# BRIEF
Among the entries below, copy every line that carries the word "item".

[Stored data entries]
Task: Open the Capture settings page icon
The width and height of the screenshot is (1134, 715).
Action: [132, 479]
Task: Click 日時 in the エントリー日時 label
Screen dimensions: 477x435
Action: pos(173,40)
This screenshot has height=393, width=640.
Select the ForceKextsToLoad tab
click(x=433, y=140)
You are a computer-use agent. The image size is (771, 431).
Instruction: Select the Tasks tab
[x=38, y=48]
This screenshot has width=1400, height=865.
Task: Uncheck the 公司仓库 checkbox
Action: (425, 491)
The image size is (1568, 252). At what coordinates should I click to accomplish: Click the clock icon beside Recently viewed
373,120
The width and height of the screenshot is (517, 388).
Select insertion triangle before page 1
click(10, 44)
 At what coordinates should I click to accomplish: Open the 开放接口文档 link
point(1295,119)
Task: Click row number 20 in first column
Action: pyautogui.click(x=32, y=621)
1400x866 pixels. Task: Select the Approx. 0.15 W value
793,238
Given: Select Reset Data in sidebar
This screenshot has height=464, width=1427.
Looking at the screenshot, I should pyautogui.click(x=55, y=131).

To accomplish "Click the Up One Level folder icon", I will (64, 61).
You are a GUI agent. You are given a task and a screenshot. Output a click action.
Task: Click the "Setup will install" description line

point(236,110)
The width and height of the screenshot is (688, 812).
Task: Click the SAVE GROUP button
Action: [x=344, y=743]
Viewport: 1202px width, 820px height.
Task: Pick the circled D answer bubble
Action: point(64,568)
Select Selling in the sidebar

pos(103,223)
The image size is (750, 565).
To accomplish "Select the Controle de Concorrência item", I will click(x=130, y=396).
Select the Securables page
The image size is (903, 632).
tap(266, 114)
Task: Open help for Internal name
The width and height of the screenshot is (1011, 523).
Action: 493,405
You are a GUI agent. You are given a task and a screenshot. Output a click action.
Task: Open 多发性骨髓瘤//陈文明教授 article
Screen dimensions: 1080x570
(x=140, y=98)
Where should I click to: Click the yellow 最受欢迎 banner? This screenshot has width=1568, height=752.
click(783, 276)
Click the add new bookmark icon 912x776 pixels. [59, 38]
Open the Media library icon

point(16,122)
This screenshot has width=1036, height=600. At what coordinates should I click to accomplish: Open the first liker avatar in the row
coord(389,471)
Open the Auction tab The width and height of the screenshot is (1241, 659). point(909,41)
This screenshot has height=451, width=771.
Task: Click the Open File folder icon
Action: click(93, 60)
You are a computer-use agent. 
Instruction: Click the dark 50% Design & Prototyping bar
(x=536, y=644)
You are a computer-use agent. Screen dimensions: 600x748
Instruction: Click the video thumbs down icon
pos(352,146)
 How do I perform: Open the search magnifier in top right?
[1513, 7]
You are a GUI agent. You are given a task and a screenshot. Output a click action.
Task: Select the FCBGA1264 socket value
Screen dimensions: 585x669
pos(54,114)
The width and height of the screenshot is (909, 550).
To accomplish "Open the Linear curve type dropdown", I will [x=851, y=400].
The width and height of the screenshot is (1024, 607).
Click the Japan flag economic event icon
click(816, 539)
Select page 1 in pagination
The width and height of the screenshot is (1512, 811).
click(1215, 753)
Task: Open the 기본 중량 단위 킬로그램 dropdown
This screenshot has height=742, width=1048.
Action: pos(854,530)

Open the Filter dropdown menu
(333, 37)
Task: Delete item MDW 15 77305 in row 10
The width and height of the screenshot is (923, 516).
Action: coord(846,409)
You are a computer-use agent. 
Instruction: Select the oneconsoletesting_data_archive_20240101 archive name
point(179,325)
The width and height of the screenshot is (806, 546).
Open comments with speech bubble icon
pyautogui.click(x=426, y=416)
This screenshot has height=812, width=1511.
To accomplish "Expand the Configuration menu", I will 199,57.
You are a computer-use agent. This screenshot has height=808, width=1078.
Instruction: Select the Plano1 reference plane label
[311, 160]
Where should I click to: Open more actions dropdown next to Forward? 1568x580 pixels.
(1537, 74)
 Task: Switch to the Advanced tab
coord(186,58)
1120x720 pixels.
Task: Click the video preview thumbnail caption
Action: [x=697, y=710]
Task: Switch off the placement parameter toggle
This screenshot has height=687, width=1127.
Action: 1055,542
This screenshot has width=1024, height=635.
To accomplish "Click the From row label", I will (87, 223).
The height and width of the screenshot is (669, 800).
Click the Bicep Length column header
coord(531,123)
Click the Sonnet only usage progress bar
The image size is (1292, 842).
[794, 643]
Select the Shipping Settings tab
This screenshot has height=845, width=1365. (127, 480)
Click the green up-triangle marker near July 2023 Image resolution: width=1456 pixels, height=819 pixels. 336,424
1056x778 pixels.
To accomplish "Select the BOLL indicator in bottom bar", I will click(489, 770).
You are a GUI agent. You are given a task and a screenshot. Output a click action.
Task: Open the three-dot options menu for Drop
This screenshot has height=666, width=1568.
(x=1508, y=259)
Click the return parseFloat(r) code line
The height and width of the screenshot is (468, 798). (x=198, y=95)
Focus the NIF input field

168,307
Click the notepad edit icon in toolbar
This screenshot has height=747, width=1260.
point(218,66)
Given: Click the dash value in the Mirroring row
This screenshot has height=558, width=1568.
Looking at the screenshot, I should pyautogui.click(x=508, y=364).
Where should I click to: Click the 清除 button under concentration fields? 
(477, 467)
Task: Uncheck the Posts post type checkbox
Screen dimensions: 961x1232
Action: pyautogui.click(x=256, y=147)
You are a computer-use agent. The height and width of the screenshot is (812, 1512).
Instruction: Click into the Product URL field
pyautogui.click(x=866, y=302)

# SOLUTION FOR THIS PROBLEM
To accomplish "Select the Controle de Concorrência item", I will click(x=130, y=396).
Task: Delete item MDW 15 77305 in row 10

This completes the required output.